(Collected data)
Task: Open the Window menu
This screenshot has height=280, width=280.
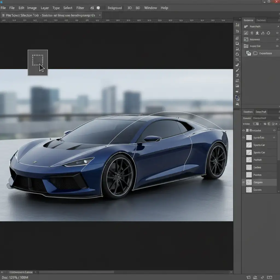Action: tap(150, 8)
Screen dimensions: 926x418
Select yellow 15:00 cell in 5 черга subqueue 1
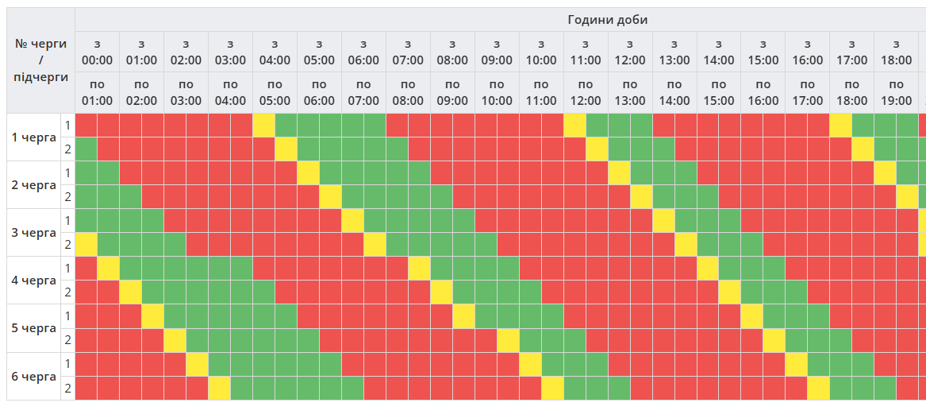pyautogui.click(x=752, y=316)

> **YOUR OBJECTIVE**: Leave the pictures behind and transcribe every record above exactly.

> **RESPONSE FOR THIS EXERCISE**:
Task: Open the Window menu
This screenshot has height=280, width=280.
Action: tap(150, 8)
Screen dimensions: 926x418
Select yellow 15:00 cell in 5 черга subqueue 1
pyautogui.click(x=752, y=316)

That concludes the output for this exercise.